A Case of a Young Female with Fever, Rashes, and a Previous Diagnosis of Thrombotic Thrombocytopenic Purpura

Juzy  Haldos,

A Case of a Young Female with Fever, Rashes, and a Previous Diagnosis of Thrombotic Thrombocytopenic Purpura

Abstract:

Systemic lupus erythematosus (SLE or Lupus) is an autoimmune disorder that involves multisystem microvascular inflammation with the generation of autoantibodies, which can damage every organ system of the body. Worldwide, a conservative estimate states that over 5 million people have lupus, roughly 15–50 per 100,000 people per year. The constellation of several physical findings reflecting multisystem involvement suggests the diagnosis of SLE. Thrombotic thrombocytopenic purpura (TTP or Moschcowitz disease) is a rare thrombotic microangiopathic disorder, causing extensive microscopic blood clots to form in the small blood vessels throughout the body. The incidence of TTP is about 4-6 per 1,000,000 people per year. The classic “pentad” of microangiopathic hemolytic anemia, thrombocytopenia, neurologic abnormalities, fever, and renal dysfunction is indicative of TTP. Thrombotic thrombocytopenic purpura (TTP) and systemic lupus erythematosus (SLE) are distinct entities that share many overlapping features. The two diseases rarely coexist. This is a report describing a case of a young female with SLE preceeded by TTP by an interval of five years. In 2002, K.L., 18F presented with pallor, fever, easy bruisability and seizures, Hb:5.8, APC:23, LDH:383. She was diagnosed with TTP and treated with blood transfusions, Corticosteroids, and Anti-convulsant. In 2008, K.L., now 23y/o, presented with fever and rashes. She had Malar rash, Palatal ulcers, photosensitivity, ANA positive, and Lymphopenia. She was diagnosed with SLE and received steroids.

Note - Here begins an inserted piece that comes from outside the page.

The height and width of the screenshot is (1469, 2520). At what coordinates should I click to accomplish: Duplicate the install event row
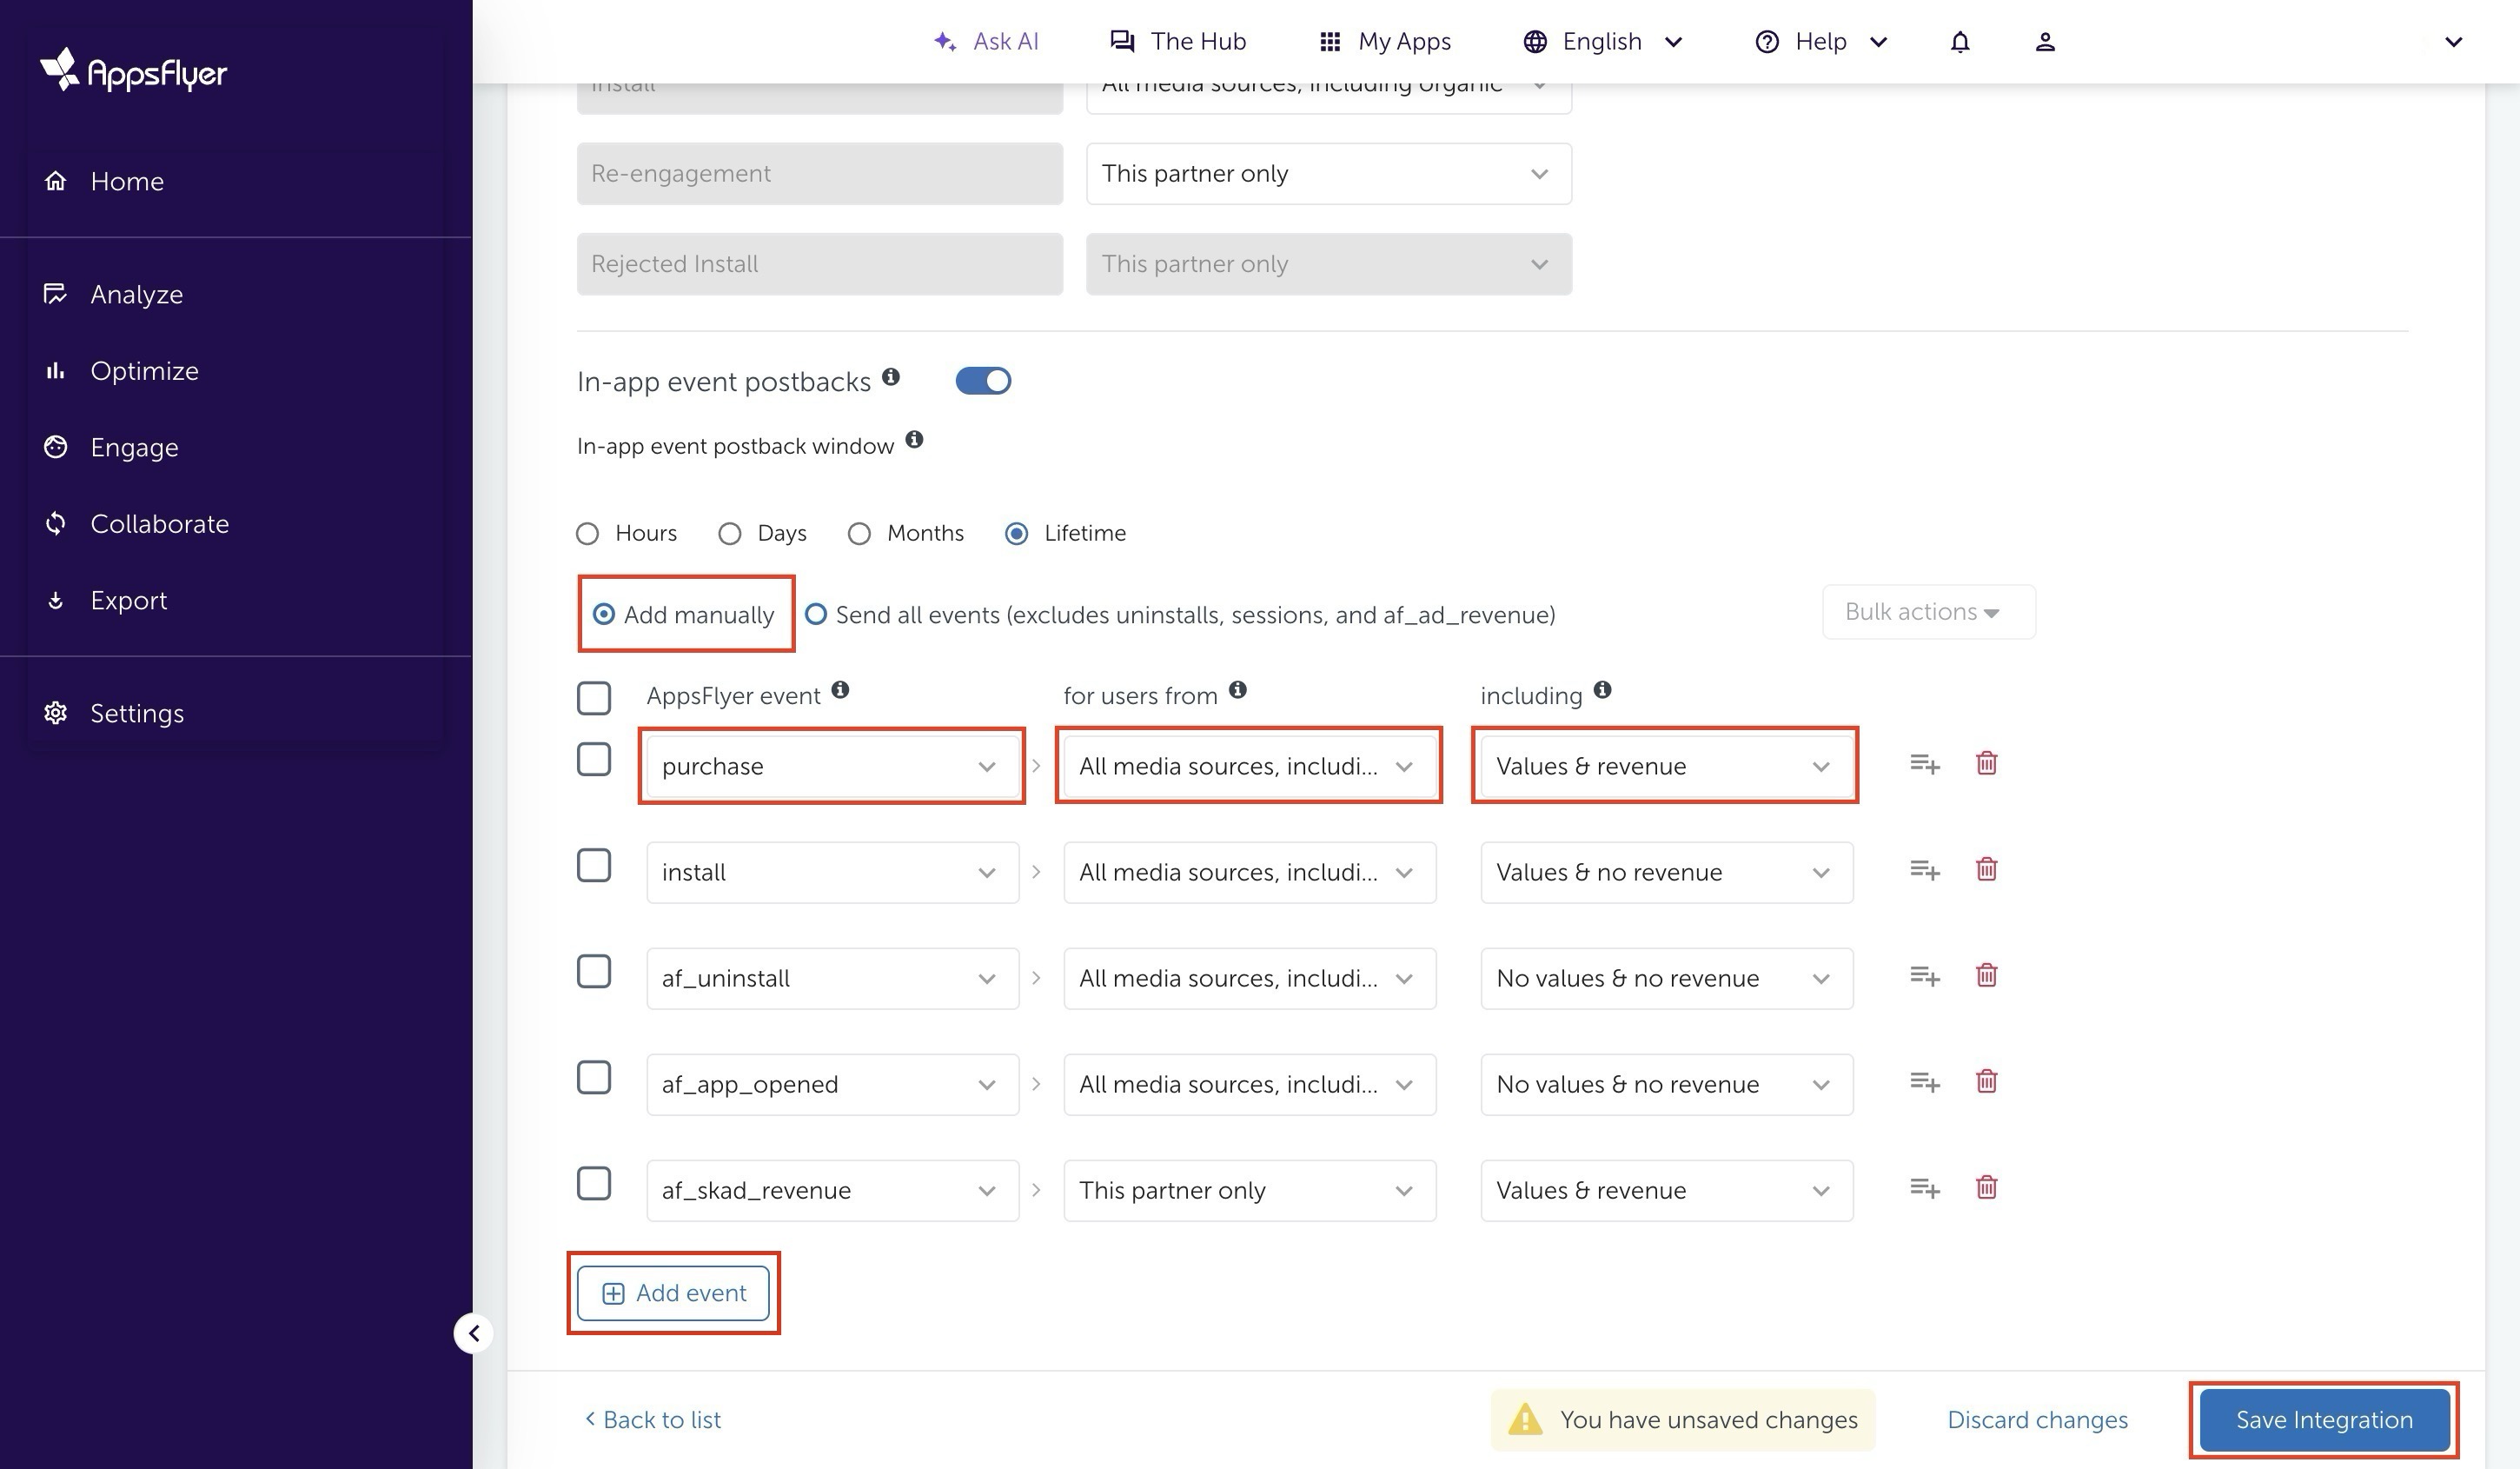pos(1924,870)
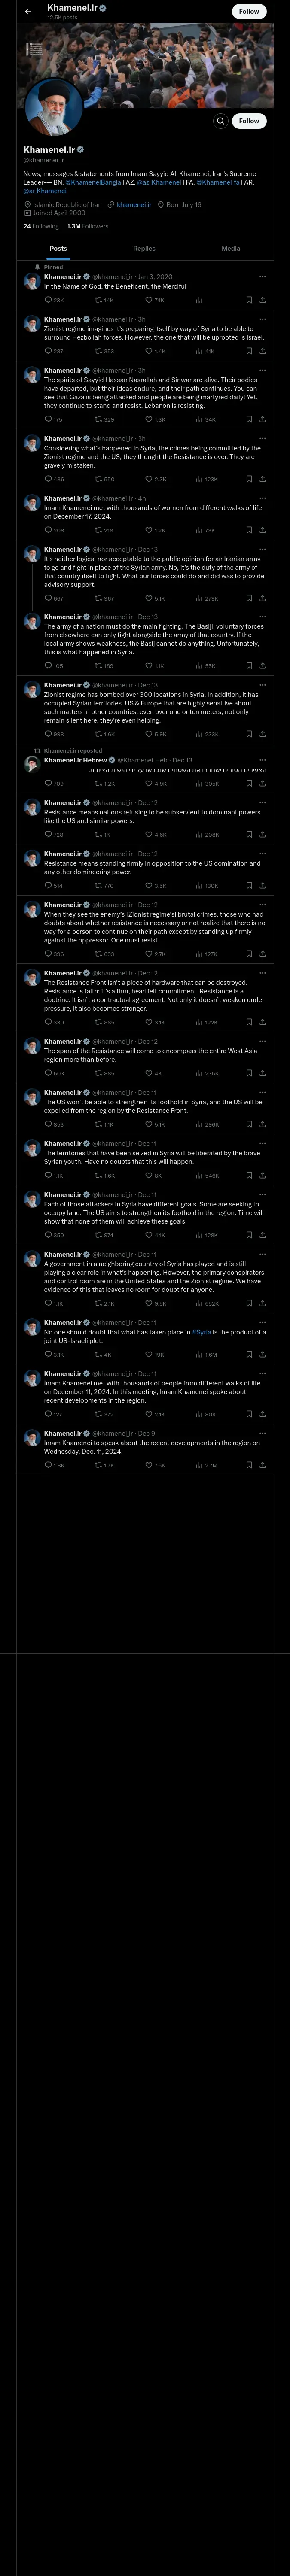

SLE is an autoimmune disorder and TTP is a coagulation disorder. They are distinct diseases and they vary in their therapeutic approach. Therapy mainly consists of plasma exchange and blood transfusions in TTP and corticosteroids and immunosuppressants in SLE. However, the diagnosis between them is challenging because TTP and SLE share many similar characteristics. TTP and SLE have been known to occur simultaneously. The onset of SLE may precede TTP and in some cases, TTP may appear first. SLE is caused by gene-environment interactions while TTP is caused by a vWF protease (ADAMTS-13) deficiency. Acquired TTP occurs with the production of autoantibodies inhibiting ADAMTS-13 activity. This may be the link between SLE-an autoimmune disease, and TTP-an ADAMTS-13 deficiency disorder, and may explain the occurrence of both entities in our patient. In conclusion, a high clinical suspicion for TTP and SLE is warranted in patients with anemia, low platelets, fever, and neurologic as well as renal deficits. TTP and SLE may precede each other or occur simultaneously. Appropriate management rests on accurate diagnosis.